Kerry and Kilkenny are two counties whose GAA heritage needs no introduction. The traditional field masters of big ball and sliotar have come together to provide the finalists for this year’s Minor Softball Singles, as the Kingdom’s Daire Keane squares off against Jack Holden from the Marble County.

Since its first running in 1949, no county has produced more Minor Singles champions than Kilkenny, whose big alley tradition has seen the cup heading to Noreside on no fewer than 10 occasions, including a six-year stranglehold spanning 1979 and 1984 when first cousins Billy Bourke and Michael ‘Ducksy’ Walsh dominated the grade.

After winning the inaugural minor singles championship in ’49, and adding a second title in 1954, the intervening 64 years have been lean for the Kingdom – a famine that Keane has the opportunity to end this year.

Both Keane and Holden booked their place in the final with comprehensive semi-final victories over Galway’s Fiachra Mulkerrins and Cavan’s Conor Owens (the 2017 All-Ireland U17 champion) respectively, and when adding their relatively straightforward paths through the provincial championships, they remain largely untested and therefore relatively unknown quantities as they take to the Croke Park stage.

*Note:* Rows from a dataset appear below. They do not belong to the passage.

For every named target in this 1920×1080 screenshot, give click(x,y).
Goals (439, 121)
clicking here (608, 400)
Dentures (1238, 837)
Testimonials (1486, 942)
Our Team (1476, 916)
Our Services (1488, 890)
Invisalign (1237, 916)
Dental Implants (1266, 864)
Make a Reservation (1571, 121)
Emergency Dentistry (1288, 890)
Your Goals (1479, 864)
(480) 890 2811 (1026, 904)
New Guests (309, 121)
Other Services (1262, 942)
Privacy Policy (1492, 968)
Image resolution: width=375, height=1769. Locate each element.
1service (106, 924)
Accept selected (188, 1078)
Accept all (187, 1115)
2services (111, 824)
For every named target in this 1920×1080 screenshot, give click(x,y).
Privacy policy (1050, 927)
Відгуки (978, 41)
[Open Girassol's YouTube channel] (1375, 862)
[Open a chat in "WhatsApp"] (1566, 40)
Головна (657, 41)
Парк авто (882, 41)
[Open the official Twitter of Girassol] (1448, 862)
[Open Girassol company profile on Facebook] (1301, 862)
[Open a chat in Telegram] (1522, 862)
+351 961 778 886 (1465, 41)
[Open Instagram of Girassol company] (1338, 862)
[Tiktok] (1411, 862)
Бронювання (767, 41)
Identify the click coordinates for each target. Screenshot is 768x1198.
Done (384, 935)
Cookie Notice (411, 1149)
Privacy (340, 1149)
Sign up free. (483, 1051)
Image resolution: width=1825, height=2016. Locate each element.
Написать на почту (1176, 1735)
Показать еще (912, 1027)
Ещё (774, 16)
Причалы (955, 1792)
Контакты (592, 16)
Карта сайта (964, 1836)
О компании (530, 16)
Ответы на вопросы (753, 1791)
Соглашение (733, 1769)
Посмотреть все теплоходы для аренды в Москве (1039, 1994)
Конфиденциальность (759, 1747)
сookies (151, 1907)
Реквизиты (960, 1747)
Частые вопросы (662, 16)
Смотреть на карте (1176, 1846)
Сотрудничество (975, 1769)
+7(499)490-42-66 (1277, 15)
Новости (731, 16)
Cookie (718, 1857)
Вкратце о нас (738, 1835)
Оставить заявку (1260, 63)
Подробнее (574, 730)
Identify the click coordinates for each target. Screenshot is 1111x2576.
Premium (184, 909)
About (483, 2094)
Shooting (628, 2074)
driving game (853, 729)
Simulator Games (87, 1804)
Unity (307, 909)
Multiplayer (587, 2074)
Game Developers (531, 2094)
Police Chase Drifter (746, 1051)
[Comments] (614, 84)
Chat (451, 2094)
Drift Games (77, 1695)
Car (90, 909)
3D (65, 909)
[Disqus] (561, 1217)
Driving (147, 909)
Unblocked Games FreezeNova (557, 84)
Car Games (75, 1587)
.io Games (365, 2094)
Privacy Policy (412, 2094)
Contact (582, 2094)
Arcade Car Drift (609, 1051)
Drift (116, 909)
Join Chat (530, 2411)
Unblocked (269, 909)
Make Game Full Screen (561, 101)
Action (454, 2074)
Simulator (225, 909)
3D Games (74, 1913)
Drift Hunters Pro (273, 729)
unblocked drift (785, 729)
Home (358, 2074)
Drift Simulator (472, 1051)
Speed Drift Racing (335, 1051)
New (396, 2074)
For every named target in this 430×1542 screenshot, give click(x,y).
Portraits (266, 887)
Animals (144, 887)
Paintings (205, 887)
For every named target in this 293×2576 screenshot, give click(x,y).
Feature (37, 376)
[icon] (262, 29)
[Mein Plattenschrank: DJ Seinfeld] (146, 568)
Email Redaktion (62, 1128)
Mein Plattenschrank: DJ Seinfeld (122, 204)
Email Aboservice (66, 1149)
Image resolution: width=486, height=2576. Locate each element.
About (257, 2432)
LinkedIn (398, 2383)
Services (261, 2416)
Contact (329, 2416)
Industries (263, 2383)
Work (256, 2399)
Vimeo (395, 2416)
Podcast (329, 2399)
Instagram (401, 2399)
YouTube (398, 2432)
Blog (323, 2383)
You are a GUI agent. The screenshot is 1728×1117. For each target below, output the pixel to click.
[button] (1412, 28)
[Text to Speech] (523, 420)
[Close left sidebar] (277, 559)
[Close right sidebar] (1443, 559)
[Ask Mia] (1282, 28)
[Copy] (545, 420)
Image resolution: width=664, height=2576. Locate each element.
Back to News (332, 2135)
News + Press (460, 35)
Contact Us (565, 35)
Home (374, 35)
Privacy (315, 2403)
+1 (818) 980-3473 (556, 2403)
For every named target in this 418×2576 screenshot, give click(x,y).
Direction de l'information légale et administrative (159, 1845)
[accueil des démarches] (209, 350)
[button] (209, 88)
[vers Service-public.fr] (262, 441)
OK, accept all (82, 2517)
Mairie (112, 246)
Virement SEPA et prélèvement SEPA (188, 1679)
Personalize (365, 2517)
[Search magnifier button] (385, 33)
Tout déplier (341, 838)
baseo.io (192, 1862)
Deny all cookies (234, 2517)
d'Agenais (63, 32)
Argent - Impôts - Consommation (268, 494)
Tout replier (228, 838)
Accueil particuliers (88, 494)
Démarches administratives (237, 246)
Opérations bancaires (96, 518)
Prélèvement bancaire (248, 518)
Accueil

Something of a contrast in styles is promised. Holden – the younger of the two – hails from a more traditional big alley background and has enjoyed considerable success through the juvenile ranks, with an U16 Singles All-Ireland his crowning achievement.

Despite being eligible for minor again next year, Holden is the bigger of the two and casts a more physically imposing shadow.

From Kilfane, Holden comes from a family with strong handball connections and sister Aoife was part of the Kilkenny duo who captured the Intermediate Doubles last October.

Perhaps less of a traditional 60x30 player, Keane, from the well-known Ballymacelligott club near Tralee, is a superb athlete and plays a high paced and dynamic game and has been honing his skills with top level opposition in the South West such as Dominic Lynch.

Keane recently lost out narrowly to eventual winner Eoghan McGinnity in the semi-final of the 17 and Under Singles at the World Championships in Minneapolis, and has taken that form and adapted seamlessly to the larger dimensions of the 60x30 court.

With little head-to-head history, it is hard to pick a winner, as Wexford senior player Gavin Buggy – somebody who is familiar with the games and styles of both players, having watched both from the close vantage point of a referee’s chair – can attest to.

“It really is too tough to call,” said Buggy, “and it could well come down to which of them applies themselves better to the court and adapts to the glass sidewall on the night, and of course the occasion.

“They have contrasting styles, Jack Holden will be more suited to 60x30 and might have an advantage from that sense, but Daire is a fierce competitor and I’d think it’s a high possibility that it will go to a third game either way, and at that stage, I know it’s cliché, but it’s 50-50.”

Handball fans have been treated to some high quality minor finals in recent seasons and it seems certain that another strong contest is in store in the traditional curtain-raiser off Jones’ Road.

Will the Cats get their eleventh title and reassert their dominance over the minor ranks, or will the cup make its first journey to the south-west corner in 64 years? When an event is this close to call, the audience is usually in for a treat.